Lance Key

Personal information
- Full name: Lance William Key
- Date of birth: 13 May 1968 (age 57)
- Place of birth: Kettering, England
- Position: Goalkeeper

Senior career*
- Years: Team / Apps / (Gls)
- 000?–1990: Histon
- 1990–1996: Sheffield Wednesday / 0 / (0)
- 1993: → Oldham Athletic (loan) / 2 / (0)
- 1995: → Oxford United (loan) / 6 / (0)
- 1995: → Lincoln City (loan) / 5 / (0)
- 1995: → Hartlepool United (loan) / 1 / (0)
- 1996: → Rochdale (loan) / 14 / (0)
- 1996–1997: Dundee United / 3 / (0)
- 1997: Sheffield United / 0 / (0)
- 1997–1999: Rochdale / 19 / (0)
- 1998–2001: Northwich Victoria / 51 / (0)
- 2000: → Altrincham (loan) / 15 / (0)
- 2001–2004: Kingstonian / 136 / (0)
- 2004–2008: Histon / 124 / (0)
- 2008: Wivenhoe Town / 0 / (0)
- 2010–2011: Rushden & Diamonds / 0 / (0)
- Total:  / 376 / (0)

Managerial career
- 2016–2023: Histon

= Lance Key =

English former footballer and manager (born 1968)

Lance William Key (born 13 May 1968) is an English former footballer and manager, who played as a goalkeeper. He is the former manager of Histon FC.

==Career==
Born in Kettering, Northamptonshire, Key began his professional career in April 1990 when he joined Sheffield Wednesday from non-league Histon for a fee of £10,000. He spent six years with Wednesday, but made just one appearance, as a substitute in the FA Cup at Gillingham. This followed the sending off of Kevin Pressman. Key's first touch was to pick the ball out of the net following the penalty which led to the sending off.

Loan spells with Oldham Athletic, Oxford United, Lincoln City, Hartlepool United and Rochdale followed before a free transfer move to Dundee United in July 1996.

At Tannadice, Key was understudy to regular keeper Ally Maxwell and made his debut on 2 November 1996 in a 3–1 win away to Motherwell. He played twice more later that month, and after a horrendous error against Dunfermline Athletic returned to England in March 1997 without making any further first team appearances, joining Sheffield United on a free transfer.

In August 1997 he joined Rochdale on a free transfer. He moved to Northwich Victoria on loan in December 1998, with the move being made permanent in February 1999.
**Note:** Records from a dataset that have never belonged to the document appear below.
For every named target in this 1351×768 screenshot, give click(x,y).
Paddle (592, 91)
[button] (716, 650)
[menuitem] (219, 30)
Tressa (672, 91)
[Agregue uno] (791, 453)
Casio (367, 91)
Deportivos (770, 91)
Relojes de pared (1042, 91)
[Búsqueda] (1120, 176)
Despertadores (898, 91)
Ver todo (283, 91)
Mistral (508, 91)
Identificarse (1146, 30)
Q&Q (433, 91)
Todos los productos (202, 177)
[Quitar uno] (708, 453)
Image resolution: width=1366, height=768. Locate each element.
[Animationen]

He moved to Kingstonian in June 2001 and rejoined Histon in September 2004, where he helped the team to Southern League and Conference South championships. He left Histon in September 2008 and joined Wivenhoe Town, but left the club after just one FA Vase appearance. In July 2010 he joined Rushden & Diamonds as goalkeeping coach. He was released by the club in May 2011.

== Managerial career ==
Key was appointed manager of Histon on 7 October 2016, replacing Steve Fallon. He was relieved of duties on 28 September 2023 after winning only one of their opening ten league games.